For help choosing the right platform, see our Clio vs MyCase vs PracticePanther comparison, Clio review, best case management software guide, and best legal billing software.
FAQ
How long does a law firm practice management migration take?
Plan for 8–12 weeks minimum: 2–4 weeks preparation, 1–2 weeks setup, 1–2 weeks active migration, and 4 weeks parallel operation. Solo attorneys can compress this to 4–6 weeks. Firms with 5+ attorneys, complex billing, and trust accounts should never rush below 8 weeks. Calendar it during a slow period: summer or early fall in most jurisdictions.
Will I lose my billing history when switching PM software?
You won’t lose it if you archive properly, but you typically won’t import it into the new system transaction-by-transaction. Export complete billing reports as PDFs for reference. Import only open/unpaid balances into the new system. For most firms, this is sufficient: you can reference the archived reports for historical questions.
How do I handle trust accounts during a PM migration?
Reconcile completely before migration and document per-client balances. Enter opening balances in the new system as of the migration date. During the 30-day parallel period, reconcile trust in both systems daily. Don’t cancel the old system until you’ve verified trust balances match through at least one full bank statement cycle. This is non-negotiable: trust errors are ethics violations.
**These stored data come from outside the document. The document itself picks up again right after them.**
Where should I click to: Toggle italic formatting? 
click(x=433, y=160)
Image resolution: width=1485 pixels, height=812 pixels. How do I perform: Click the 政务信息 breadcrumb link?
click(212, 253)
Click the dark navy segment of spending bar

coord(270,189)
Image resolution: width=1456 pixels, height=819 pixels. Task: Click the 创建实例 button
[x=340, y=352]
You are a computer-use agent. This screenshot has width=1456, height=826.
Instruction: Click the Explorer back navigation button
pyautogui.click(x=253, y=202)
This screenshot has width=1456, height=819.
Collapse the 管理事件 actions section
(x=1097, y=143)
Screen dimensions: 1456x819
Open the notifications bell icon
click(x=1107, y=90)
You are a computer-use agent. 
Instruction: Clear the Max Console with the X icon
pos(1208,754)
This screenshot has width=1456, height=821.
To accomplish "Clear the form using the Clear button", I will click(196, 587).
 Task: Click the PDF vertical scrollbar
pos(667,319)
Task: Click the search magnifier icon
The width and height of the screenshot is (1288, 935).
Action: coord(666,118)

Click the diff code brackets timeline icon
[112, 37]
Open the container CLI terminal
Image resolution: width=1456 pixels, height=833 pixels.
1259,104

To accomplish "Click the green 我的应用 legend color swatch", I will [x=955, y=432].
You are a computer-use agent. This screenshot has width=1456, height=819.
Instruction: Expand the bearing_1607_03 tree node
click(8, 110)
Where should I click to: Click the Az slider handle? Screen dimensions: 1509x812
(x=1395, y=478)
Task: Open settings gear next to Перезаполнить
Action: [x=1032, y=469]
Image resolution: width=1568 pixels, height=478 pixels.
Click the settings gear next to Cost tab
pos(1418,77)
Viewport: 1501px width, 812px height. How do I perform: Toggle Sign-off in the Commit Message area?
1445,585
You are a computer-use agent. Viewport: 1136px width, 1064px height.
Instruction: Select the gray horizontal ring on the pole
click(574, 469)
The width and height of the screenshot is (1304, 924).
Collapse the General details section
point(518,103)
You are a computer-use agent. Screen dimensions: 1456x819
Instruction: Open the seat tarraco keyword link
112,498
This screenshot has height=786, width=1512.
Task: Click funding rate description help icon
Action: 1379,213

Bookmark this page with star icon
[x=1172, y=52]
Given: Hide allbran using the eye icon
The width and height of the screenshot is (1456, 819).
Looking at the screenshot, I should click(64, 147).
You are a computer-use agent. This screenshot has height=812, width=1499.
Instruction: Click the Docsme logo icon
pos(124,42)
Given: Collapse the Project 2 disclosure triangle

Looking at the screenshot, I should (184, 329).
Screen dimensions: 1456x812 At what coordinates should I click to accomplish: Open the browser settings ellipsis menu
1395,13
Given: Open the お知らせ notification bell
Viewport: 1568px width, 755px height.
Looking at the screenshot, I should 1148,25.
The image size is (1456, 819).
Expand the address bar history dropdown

Should I migrate all my documents to the new system?
No. Migrate documents for active matters and matters likely to reopen within 12 months. Archive everything else in cloud storage (with clear labeling by client/matter). A firm with 100,000 documents should typically only migrate 10,000–20,000 into the new PM system. The rest are reference archives that don’t need to live in an expensive per-GB PM platform.
What’s the biggest risk of switching practice management software?
Missing deadlines during transition. A billing error is expensive but fixable. A missed statute of limitations or filing deadline is malpractice. During migration, manually verify every deadline for the next 90 days exists in the new system. Run both calendars for 30 days. Have someone (not the person who did the migration) independently verify critical dates.